Lemon & Lime, a spin-off from Lyncoclinical and Jacobs consulting, worked out a unique hands-on inspection training. Our training is a combination of a theoretical frame illustrated with the real world experience. Several colleagues from the medical devices industry have been trained by us in the meantime. 


3 hour training: 2 slots of 90 min divided by a short break


Participants will be introduced in a unique way to the specific aspects of a BioResearch Monitoring Inspection (BIMO) FDA inspection.

In 4 steps they will be guided through the inspection journey:

(1)Step 1: Mid-long term preparation

Starting from identifying studies that are at risk for such an inspection to sites at risk.  Participants will familiarize themselves with what they can do during study set-up phase and study conduct to facilitate potential inspections. 

They will learn to reflect on their current behaviors and contributions in quality processes.

The trainers will share after a theoretical frame their experience which will enable the participants to already take home some messages for immediate action even without an inspection announced

(2)Step 2: Short term preparation

From receipt of the inspection announcement to the day the inspector steps in the door.  The time the FDA is announcing before the inspection is different per region. 
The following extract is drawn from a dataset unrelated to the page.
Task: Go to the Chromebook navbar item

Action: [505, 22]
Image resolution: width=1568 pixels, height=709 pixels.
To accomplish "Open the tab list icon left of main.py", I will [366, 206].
The training will more in depth focus on the European region and US as inspection scope.

This phase is crucial if a study team wants to successfully conclude an inspection.  Staying in control of the inspection preparation work while involving all stakeholders requires top level project management, negotiation skills.  But also a lot of common sense and pragmatic solutions. 
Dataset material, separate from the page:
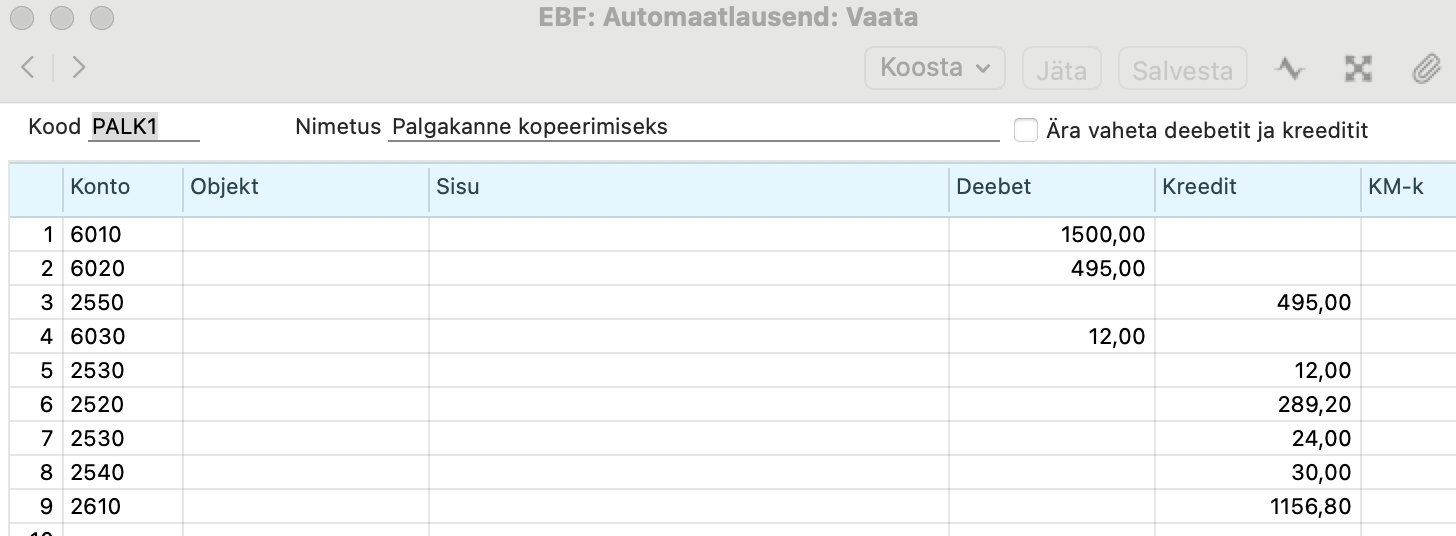Select the Objekt column header
This screenshot has height=536, width=1456.
(x=306, y=187)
This part of the training will focus on the theoretical frame of setting up a functional back office and determining who will act in the front office.  The pro/con’s of a Mock inspection are addressed as well the required administrative/logistic coordinators that are needed.

(3)Step 3: The inspection phase itself

The participants will learn that this phase is in particular a phase of high stress.  As an inspection can last from a few days to a few weeks, stress management and coping strategies are important.

This part of the training will further give the participants insights on communication skills for the front office colleagues and how to interact with the back office.

They will learn how to bring a message or a question to the back office while in parallel managing the inspection progress with the inspector.

(4)Step 4: After the inspection

No 483 or if a 483: the inspection will leave the team with a cold turkey. Participants will be introduced to the follow-up of an inspection. 

The work regulatory and/or the quality department will handle with the support from the clinical operational department.  They will also learn how to take up again the normal day-to-day work the studies require and how to set the pace again for some time lost during an inspection.


Our journey is a combination of a theoretical frame illustrated with the real world experience.  Participants will learn how crucial it is to make the right decisions at the correct timings and how to involve all stakeholders concerned.  They will be receive tips & tricks how to behave, interact and work as a team towards the outcome of not receiving a finding, a 483 or any warning.